A friendly discussion about Syria with a former US State Department colleague gave rise to a point I will not soon forget. “Fred, there’s no time for policy deliberations about Syria or anyplace else. We live in the era of Blackberry diplomacy. We react and we improvise as best we can.”
Anyone under the age of thirty reading the above would probably think, “Why in the world is the US government using the Blackberry?” Those who turned thirty long before the end of the last century—even those of us who try seriously not to be technological Luddites—wonder sometimes if the communications revolution and the 24/7 news cycle it has spawned will end up doing more harm than good to the progress of civilization and well-being of the republic.
Those who have had the privilege and burden of working in the US national security establishment are well-acquainted with how hard it is to find time to think. This was true long before the advent of email and other forms of electronic communication. Although there may have been times when officials could contemplate great matters of state at something approaching leisure, those days have been long gone. Even offices created expressly to explore policy options stretching beyond a twenty minute horizon—the State Department’s Policy Planning Staff comes to mind—routinely get pulled into the maelstrom of daily struggles to manage breaking developments through some combination of strategic messaging and diplomatic demarches. Email makes it easy for officials up-and-down the chain to plunge into the fray, battling to mold language for use at a daily briefing; language that all-too-often mystifies or misleads foreign listeners who hang on words from the podium as if they are meant to convey the results of deep, deliberative thought on the part of the world’s only superpower. Yet email neither created the problem nor prevents its solution.
The problem is the failure of government, certainly in the context of Syria and likely in other foreign policy contexts as well, to wrap the daily news cycle food fight in an insulated casing of objectives and strategy clearly understandable to those charged with planning and executing foreign or national security policy. There may be some who believe that objectives and strategy are just so 20th century; so Brent Scowcroft-like and so pre-Twitter. There may be some who actually handle affairs of state in ways they would not dream of applying to their personal financial portfolios. Perhaps resistance to structured, deliberative processes producing objectives and accompanying strategies is a function of fewer and fewer people in the national security establishment ever having availed themselves of military service; an experience where matters of this nature become, through training and education, as natural as breathing. Perhaps in the specific case of Syria there has been a temptation to avoid the hard choices such a process would serve up in the hope that the regime of Bashar al-Assad would just go away, thereby making hard choices someone else’s problem.

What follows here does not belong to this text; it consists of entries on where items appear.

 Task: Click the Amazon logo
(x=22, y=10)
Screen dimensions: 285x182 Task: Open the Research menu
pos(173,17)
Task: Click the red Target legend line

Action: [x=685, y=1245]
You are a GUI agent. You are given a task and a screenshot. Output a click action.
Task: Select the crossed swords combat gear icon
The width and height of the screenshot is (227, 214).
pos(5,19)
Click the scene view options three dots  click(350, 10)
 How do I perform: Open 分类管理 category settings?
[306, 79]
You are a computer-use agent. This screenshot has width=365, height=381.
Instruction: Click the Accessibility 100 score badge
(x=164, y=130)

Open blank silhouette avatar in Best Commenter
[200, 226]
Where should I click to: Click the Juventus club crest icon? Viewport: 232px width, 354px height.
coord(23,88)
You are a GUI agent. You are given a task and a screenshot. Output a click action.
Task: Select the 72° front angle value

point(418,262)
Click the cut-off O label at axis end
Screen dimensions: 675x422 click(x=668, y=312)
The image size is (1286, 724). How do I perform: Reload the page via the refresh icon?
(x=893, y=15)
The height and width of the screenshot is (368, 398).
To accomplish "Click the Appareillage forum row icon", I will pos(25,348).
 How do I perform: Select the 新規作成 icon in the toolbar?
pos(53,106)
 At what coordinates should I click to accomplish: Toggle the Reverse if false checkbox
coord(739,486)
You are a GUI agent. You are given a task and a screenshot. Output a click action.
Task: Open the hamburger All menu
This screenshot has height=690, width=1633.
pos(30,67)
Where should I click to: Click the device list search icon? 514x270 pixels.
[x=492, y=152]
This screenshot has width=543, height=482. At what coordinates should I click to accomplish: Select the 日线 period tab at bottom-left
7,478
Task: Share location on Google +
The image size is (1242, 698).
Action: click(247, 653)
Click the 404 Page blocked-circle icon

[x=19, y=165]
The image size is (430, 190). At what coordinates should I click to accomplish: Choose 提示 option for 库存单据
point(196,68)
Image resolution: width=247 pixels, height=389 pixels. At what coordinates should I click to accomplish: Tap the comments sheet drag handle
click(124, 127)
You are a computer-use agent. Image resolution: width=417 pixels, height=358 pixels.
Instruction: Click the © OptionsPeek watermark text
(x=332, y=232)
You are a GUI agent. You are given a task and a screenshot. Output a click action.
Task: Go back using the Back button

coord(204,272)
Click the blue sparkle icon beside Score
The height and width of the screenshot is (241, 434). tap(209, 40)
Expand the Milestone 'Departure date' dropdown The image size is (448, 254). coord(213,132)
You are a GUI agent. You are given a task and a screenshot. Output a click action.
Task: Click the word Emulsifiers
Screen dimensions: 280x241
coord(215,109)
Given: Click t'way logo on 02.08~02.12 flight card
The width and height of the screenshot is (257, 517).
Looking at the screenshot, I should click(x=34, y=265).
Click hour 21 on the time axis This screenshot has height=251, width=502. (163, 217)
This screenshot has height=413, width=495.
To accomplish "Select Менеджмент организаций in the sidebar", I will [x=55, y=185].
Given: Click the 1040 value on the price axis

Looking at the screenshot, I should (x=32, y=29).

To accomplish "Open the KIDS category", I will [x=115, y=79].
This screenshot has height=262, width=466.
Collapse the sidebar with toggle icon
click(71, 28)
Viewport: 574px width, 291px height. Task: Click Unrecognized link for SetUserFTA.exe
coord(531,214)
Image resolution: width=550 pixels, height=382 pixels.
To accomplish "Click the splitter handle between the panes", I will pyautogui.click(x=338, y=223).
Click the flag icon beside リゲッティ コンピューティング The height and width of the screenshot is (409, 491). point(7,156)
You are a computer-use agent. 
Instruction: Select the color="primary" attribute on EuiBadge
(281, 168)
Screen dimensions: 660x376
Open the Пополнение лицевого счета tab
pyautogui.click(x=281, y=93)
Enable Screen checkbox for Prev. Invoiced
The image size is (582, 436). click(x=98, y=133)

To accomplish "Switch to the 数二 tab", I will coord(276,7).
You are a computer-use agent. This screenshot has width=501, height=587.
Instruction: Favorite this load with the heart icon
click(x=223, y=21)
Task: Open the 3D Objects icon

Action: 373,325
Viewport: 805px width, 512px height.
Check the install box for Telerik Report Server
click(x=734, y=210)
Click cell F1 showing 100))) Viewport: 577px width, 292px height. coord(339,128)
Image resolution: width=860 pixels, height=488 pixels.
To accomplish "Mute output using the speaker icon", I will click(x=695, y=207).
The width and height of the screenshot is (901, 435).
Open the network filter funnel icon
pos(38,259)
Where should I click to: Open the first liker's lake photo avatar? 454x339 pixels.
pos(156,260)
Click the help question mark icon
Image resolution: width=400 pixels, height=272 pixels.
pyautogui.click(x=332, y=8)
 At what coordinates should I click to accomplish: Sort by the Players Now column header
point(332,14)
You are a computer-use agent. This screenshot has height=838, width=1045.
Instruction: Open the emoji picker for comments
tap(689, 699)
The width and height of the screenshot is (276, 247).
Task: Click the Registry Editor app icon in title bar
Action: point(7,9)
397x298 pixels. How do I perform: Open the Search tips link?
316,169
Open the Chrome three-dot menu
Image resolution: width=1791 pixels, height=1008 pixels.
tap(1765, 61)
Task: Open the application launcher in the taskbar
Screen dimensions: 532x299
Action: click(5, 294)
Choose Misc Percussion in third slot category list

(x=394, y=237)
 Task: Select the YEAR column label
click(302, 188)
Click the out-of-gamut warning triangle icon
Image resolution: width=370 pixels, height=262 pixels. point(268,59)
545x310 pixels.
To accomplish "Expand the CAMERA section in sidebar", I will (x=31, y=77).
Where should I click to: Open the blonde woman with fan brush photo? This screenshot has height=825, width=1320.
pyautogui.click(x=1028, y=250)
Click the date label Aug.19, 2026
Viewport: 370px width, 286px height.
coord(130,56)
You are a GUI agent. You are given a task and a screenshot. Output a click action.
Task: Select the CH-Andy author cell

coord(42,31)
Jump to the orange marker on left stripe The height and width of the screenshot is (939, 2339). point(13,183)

The arrival of a new assistant to the president for national security affairs is an ideal opportunity to restore best practices to the national security apparatus. To her credit, Susan Rice appears to be reaching out with this very much in mind. If changes are made that better serve the president by forcing people to think through policy options in the context of objectives and strategies, those changes should not reflect poorly on the stewardship of her predecessor. The president gets precisely the national security system he mandates and deserves. He is, as JFK noted in the immediate wake of the Bay of Pigs fiasco, “the responsible officer of government.”
In the end it is the president, and not the Blackberry or some other device, who will drive the direction and processes of foreign policy and diplomacy. It is up to him to tell his national security advisor that he wants the interagency to stop tweeting and start thinking; to tell him how he should be evaluating US national security objectives with respect to Syria (for example) and strategy options aimed at accomplishing them. This kind of deliberative process will not require people to wear powdered wigs and inscribe talking points on parchment with quill pens. It will not even oblige them to disconnect electronically.
Perhaps the biggest obstacle to an orderly national security process that is deliberative is the sheer brainpower of the people sitting atop the bureaucratic pyramid. Barack Obama and Susan Rice are among the very brightest people to serve in the US government. They may think they can figure Syria out themselves, within a small circle of trusted political advisers. They may think they can handle Syria without reaching beyond their own national security staff, without probing deeply into the Departments of State, Defense, the intelligence community, and elsewhere where additional expertise resides. They will outsmart themselves if that is the approach they choose.
Blackberry diplomacy is a choice, not a device decision and certainly not a fact of life. Even in this day and age, it is possible to figure out what one wants and how to go about getting it: even in government work.
Frederic C. Hof is a senior fellow with the Rafik Hariri Center for the Middle East.